# RECORDS PROVIDED
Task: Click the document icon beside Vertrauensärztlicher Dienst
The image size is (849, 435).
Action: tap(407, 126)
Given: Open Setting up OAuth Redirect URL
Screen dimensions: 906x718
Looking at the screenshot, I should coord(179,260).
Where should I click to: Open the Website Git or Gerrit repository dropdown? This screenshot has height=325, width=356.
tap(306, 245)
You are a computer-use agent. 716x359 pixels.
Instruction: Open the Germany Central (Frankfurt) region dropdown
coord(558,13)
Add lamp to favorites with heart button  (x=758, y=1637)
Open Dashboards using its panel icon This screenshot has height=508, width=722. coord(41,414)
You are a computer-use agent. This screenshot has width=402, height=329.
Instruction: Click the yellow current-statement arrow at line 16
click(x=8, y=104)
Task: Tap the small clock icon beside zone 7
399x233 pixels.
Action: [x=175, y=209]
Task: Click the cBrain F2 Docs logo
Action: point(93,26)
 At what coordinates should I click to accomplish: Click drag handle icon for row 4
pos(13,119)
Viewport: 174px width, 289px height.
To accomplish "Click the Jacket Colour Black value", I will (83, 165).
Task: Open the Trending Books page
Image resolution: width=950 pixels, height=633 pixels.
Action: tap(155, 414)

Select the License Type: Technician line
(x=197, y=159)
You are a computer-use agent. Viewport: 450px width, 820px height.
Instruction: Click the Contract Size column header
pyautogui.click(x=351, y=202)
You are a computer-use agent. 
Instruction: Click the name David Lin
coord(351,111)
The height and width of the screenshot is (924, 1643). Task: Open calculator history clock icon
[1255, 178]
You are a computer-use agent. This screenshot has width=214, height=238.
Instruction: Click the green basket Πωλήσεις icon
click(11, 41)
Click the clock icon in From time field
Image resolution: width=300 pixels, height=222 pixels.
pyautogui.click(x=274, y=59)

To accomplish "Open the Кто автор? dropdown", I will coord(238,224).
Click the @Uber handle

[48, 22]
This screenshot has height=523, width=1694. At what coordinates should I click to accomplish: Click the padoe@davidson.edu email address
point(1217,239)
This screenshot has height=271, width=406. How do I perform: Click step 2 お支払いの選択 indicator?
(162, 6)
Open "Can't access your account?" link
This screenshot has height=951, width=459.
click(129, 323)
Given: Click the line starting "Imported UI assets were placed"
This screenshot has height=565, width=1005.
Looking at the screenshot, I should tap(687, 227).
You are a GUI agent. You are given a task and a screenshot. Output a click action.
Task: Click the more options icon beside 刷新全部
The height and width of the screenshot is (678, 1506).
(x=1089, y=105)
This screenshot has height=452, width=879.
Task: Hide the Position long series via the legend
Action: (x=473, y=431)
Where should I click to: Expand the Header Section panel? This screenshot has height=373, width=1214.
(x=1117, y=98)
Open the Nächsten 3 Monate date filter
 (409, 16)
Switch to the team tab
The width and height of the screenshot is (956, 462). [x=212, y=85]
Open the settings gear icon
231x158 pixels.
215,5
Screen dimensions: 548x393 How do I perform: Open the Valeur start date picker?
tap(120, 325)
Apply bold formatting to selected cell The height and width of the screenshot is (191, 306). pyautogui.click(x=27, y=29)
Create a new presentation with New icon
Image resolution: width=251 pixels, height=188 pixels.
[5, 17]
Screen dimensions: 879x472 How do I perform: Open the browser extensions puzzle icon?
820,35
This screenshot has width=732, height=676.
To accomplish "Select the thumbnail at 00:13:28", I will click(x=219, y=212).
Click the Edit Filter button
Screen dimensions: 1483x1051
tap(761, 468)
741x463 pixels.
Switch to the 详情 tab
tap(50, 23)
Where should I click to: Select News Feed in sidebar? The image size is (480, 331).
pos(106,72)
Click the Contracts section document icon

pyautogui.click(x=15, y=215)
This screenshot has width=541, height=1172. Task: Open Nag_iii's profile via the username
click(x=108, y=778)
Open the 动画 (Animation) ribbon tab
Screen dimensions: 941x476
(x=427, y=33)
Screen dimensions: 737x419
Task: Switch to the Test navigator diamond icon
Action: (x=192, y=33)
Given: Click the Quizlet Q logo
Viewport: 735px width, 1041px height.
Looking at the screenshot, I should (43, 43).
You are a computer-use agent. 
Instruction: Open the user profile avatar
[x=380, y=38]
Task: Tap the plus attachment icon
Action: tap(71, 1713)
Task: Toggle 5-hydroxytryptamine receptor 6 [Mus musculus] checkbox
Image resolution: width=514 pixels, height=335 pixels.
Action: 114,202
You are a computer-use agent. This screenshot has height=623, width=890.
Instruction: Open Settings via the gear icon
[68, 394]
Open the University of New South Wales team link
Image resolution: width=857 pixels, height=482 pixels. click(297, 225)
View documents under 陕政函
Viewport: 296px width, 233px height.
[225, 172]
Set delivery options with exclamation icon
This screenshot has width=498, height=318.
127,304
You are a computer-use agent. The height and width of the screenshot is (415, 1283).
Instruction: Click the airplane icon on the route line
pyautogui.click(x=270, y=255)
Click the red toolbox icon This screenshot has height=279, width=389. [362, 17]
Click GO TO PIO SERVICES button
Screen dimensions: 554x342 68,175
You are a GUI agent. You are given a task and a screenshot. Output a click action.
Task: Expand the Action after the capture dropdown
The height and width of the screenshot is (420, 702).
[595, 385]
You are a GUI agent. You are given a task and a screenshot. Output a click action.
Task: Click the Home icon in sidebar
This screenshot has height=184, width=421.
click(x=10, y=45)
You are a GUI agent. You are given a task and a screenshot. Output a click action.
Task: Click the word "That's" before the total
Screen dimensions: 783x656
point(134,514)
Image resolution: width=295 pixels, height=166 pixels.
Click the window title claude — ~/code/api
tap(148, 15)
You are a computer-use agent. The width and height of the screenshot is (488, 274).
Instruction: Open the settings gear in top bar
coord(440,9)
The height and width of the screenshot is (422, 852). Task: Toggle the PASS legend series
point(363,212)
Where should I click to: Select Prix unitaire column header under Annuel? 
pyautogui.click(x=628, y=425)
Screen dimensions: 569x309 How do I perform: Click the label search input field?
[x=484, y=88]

# PROBLEM
Gather each line in the data that holds the string "beside".

# SOLUTION BELOW
Task: Click the document icon beside Vertrauensärztlicher Dienst
Task: Tap the small clock icon beside zone 7
Task: Click the more options icon beside 刷新全部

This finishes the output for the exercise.